**Azione richiesta A**: Che ruolo ricopre Sergei Kuznetsov secondo l'articolo su Severstal?
**Azione richiesta B**: Per favore, riporta il passo dell'articolo su Severstal che comincia con "Severstal valuta vendita" e prosegue fino a "Severstal Nord America.".

**Testo fornito**:
Severstal valuta vendita Lucchini e asset Francia - AD a Sole

domenica 28 marzo 2010 11:19
 

MILANO, 28 marzo (Reuters) - Severstal (CHMF.MM: Quotazione), maggiore gruppo russo dell'acciaio, sta valutando di vendere le proprie attività in Europa, fra le quali la controllata italiana Lucchini, di fronte a un'offerta adeguata. Lo ha detto in una intervista al Sole 24Ore oggi in edicola Sergei Kuznetsov , AD di Severstal International e Severstal Nord America.

La recente uscita di scena della famiglia Lucchini ha lasciato mani libere al gruppo siderurgico russo per decidere le sorti della controllata italiana.

"Posso confermare che c'è un processo in corso e che la cosa non riguarda solo l'Italia, ma anche la Francia. In ballo c'è la vendita di tutti gli asset europei", ha detto al Sole il numero due del gruppo Severstal, a capo delle attività in America ed Europa.

"Ma dipende dalle offerte: se sono forti venderemo, altrimenti no", ha aggiunto.

"Abbiamo ricevuto forte interesse da vari investitori, sia finanziari sia industriali - ha proseguito nell'intervista, senza voler fornire ulteriori dettagli sui nomi - e non intendiamo cercare partner: se vendiamo, la preferenza andrebbe al 100%".

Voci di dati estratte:
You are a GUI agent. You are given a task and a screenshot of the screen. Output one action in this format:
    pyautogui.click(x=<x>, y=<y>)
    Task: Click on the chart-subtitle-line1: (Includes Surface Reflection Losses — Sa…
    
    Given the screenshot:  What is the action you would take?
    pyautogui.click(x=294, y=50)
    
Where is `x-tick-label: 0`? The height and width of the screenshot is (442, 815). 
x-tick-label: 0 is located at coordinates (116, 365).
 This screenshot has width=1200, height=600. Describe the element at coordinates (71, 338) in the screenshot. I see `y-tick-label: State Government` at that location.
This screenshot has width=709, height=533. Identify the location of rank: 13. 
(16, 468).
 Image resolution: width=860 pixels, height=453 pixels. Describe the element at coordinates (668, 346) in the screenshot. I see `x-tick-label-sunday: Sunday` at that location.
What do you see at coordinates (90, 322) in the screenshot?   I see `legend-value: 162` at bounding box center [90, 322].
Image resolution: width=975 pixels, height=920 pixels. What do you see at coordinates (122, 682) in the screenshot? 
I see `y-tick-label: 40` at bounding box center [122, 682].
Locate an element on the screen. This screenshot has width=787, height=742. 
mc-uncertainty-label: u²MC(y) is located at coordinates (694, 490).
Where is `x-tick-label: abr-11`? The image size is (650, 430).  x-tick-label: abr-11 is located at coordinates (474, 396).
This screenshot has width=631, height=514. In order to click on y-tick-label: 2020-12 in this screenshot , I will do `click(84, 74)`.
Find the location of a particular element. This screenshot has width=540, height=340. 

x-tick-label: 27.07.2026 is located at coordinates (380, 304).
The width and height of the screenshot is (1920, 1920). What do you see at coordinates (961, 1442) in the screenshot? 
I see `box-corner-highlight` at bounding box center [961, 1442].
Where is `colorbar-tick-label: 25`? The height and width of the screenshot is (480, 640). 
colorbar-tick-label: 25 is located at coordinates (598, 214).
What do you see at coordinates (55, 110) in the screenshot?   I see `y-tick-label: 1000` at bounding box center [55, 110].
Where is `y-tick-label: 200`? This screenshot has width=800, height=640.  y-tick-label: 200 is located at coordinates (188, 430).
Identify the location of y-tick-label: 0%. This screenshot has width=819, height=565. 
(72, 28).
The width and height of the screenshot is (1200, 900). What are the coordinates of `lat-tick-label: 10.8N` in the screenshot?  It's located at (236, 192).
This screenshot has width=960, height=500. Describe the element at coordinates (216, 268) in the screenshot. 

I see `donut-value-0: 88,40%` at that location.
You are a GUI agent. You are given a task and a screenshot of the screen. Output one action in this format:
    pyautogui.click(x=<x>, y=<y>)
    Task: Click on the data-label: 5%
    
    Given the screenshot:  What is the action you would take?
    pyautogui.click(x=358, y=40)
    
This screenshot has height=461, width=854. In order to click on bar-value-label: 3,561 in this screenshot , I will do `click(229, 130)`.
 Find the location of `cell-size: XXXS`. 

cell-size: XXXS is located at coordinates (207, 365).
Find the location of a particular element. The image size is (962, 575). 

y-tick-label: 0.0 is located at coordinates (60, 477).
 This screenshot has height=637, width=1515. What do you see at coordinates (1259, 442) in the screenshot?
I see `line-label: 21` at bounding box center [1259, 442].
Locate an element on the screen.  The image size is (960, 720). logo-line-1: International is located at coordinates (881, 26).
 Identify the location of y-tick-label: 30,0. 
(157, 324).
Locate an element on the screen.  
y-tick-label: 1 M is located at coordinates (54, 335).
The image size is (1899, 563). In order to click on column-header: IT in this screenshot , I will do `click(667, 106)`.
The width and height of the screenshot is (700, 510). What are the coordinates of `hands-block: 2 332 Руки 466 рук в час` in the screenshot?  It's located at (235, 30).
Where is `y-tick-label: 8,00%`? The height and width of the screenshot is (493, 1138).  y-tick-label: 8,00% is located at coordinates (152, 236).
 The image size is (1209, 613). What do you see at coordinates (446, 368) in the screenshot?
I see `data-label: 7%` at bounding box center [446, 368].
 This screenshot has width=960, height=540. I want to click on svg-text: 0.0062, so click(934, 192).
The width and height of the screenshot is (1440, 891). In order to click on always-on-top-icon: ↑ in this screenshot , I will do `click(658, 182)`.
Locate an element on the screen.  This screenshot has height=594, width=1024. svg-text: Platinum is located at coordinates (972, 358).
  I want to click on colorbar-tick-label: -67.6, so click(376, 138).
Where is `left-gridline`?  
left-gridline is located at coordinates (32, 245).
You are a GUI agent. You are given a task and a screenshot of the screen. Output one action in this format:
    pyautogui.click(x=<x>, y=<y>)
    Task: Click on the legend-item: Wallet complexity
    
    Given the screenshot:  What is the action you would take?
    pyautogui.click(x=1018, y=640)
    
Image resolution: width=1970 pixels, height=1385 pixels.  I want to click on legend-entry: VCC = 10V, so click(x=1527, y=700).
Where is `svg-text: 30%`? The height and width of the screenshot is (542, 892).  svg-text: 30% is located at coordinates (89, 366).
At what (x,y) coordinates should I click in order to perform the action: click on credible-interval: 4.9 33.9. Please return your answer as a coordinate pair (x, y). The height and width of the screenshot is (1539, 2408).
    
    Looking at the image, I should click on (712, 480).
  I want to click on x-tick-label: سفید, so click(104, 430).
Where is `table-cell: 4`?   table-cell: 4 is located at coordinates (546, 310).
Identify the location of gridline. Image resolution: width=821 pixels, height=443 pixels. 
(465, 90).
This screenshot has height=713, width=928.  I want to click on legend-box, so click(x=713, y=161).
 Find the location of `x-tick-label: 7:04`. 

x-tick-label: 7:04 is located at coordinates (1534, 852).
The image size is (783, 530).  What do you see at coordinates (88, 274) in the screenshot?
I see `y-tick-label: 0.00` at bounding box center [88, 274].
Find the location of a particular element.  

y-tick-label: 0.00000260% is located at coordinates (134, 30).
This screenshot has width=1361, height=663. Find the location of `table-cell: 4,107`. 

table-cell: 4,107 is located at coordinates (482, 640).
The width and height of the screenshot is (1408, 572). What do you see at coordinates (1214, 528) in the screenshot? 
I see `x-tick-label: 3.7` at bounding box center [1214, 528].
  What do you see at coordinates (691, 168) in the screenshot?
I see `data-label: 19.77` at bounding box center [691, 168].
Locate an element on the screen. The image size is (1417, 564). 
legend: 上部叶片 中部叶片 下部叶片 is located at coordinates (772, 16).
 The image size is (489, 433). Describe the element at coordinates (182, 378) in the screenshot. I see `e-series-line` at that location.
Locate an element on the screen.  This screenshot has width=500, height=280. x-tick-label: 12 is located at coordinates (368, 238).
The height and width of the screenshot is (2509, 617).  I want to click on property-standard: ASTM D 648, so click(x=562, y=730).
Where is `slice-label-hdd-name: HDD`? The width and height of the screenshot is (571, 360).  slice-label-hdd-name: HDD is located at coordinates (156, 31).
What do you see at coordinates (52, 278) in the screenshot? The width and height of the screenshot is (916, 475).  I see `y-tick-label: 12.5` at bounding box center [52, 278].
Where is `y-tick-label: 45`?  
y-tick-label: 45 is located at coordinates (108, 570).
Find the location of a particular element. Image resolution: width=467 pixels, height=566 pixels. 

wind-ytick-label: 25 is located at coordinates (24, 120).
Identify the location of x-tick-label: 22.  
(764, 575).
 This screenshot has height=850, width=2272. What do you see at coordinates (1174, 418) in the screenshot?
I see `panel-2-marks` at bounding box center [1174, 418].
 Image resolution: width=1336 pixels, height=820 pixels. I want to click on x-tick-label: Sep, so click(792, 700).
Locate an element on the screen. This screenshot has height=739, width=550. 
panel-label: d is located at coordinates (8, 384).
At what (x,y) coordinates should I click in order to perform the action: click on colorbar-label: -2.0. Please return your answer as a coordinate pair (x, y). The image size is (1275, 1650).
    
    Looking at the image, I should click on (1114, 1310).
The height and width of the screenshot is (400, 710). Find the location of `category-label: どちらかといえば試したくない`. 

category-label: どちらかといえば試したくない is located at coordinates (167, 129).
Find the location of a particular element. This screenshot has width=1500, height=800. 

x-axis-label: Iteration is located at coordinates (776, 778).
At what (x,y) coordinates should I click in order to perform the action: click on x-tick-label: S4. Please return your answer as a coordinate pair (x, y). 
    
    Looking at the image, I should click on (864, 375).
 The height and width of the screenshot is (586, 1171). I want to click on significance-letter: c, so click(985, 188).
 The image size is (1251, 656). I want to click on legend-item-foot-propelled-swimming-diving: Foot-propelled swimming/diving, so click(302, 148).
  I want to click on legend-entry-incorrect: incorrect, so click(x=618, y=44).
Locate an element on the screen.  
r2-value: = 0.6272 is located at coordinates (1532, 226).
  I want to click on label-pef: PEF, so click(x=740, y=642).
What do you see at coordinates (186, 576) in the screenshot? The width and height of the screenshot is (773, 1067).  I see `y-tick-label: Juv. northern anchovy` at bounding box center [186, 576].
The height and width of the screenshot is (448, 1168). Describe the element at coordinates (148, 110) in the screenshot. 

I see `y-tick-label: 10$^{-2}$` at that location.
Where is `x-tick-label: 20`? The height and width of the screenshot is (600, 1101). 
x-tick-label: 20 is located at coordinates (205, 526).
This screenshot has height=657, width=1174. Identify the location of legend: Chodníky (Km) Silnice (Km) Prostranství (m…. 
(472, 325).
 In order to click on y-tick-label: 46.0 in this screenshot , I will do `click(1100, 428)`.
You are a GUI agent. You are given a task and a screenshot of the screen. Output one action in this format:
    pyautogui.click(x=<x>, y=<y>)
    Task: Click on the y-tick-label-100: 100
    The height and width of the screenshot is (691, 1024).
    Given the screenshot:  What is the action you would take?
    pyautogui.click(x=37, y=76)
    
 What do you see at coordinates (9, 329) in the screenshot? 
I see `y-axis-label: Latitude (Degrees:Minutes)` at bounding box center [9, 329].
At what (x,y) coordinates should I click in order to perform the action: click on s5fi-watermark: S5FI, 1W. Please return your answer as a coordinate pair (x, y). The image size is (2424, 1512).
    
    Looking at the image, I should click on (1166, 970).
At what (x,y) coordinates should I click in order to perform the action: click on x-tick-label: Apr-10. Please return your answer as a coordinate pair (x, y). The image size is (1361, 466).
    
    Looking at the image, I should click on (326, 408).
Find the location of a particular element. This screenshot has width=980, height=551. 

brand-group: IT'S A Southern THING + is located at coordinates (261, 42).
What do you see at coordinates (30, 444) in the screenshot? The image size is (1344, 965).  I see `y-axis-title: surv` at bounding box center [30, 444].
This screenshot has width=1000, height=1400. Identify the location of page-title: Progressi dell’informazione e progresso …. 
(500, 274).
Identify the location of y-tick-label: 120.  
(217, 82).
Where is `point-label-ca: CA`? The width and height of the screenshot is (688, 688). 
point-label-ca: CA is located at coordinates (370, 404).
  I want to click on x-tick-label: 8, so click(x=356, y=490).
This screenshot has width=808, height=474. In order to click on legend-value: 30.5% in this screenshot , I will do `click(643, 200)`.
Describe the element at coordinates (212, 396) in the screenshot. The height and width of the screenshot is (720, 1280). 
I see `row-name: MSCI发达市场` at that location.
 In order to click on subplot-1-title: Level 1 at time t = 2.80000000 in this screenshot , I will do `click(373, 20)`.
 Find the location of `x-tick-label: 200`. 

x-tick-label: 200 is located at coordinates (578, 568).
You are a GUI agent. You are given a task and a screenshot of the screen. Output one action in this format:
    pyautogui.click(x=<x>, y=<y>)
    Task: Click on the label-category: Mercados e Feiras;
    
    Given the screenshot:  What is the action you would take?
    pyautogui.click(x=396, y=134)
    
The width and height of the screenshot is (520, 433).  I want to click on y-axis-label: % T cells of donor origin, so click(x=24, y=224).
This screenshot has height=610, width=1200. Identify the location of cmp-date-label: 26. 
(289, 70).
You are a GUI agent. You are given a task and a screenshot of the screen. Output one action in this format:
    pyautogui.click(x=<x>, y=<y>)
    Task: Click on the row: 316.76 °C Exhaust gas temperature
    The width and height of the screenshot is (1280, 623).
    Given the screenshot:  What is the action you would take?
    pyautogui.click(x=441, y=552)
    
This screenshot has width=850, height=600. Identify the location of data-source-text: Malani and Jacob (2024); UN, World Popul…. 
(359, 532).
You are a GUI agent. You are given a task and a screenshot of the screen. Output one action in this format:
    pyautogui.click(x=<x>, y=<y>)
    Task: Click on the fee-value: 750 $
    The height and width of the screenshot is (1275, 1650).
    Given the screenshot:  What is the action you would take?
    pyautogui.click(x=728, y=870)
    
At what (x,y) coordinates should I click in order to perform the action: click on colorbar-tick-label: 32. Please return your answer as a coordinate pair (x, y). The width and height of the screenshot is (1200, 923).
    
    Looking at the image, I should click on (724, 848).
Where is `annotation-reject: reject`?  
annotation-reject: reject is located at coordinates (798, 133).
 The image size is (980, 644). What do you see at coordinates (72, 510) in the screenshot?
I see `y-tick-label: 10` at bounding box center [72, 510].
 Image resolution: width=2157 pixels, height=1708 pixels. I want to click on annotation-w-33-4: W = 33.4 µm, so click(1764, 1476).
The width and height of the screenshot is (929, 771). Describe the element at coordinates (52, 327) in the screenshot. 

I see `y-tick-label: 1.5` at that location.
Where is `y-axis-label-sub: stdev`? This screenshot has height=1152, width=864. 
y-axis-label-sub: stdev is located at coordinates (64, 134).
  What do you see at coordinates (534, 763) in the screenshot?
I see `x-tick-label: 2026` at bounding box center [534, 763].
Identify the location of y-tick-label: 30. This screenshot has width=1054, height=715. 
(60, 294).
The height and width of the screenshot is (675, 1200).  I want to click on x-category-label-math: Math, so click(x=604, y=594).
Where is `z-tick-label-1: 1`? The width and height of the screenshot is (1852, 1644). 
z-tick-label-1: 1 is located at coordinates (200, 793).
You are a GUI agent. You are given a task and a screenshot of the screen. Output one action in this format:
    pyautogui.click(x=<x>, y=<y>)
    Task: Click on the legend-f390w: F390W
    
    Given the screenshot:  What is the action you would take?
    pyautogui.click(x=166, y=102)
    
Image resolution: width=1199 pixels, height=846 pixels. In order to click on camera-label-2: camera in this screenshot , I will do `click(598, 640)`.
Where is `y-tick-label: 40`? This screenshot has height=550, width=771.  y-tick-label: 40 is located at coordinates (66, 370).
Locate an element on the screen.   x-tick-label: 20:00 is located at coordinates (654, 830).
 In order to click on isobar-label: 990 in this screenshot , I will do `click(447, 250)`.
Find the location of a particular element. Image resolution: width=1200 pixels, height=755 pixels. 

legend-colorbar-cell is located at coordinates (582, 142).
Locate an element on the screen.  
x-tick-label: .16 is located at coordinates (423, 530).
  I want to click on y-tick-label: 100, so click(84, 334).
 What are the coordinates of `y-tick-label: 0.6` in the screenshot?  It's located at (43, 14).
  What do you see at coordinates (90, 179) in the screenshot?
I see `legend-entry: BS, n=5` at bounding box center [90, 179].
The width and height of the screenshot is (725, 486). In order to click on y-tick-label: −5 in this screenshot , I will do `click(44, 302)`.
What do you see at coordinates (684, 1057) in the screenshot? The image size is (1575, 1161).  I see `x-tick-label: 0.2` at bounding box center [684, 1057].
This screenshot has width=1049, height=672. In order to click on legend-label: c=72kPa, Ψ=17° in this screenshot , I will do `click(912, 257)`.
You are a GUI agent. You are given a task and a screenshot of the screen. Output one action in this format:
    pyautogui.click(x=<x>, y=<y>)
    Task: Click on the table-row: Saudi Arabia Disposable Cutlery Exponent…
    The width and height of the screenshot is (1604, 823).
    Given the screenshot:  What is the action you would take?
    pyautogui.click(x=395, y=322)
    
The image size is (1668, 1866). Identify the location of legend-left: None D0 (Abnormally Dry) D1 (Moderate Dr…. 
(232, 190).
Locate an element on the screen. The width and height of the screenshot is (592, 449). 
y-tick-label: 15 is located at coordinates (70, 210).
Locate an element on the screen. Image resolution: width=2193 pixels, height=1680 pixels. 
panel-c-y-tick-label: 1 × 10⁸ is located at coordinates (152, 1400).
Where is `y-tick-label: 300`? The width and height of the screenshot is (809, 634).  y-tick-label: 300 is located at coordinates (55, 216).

**Spazio risposta A**: È AD di Severstal International e Severstal Nord America.

**Spazio risposta B**:
Severstal valuta vendita Lucchini e asset Francia - AD a Sole

domenica 28 marzo 2010 11:19
 

MILANO, 28 marzo (Reuters) - Severstal (CHMF.MM: Quotazione), maggiore gruppo russo dell'acciaio, sta valutando di vendere le proprie attività in Europa, fra le quali la controllata italiana Lucchini, di fronte a un'offerta adeguata. Lo ha detto in una intervista al Sole 24Ore oggi in edicola Sergei Kuznetsov , AD di Severstal International e Severstal Nord America.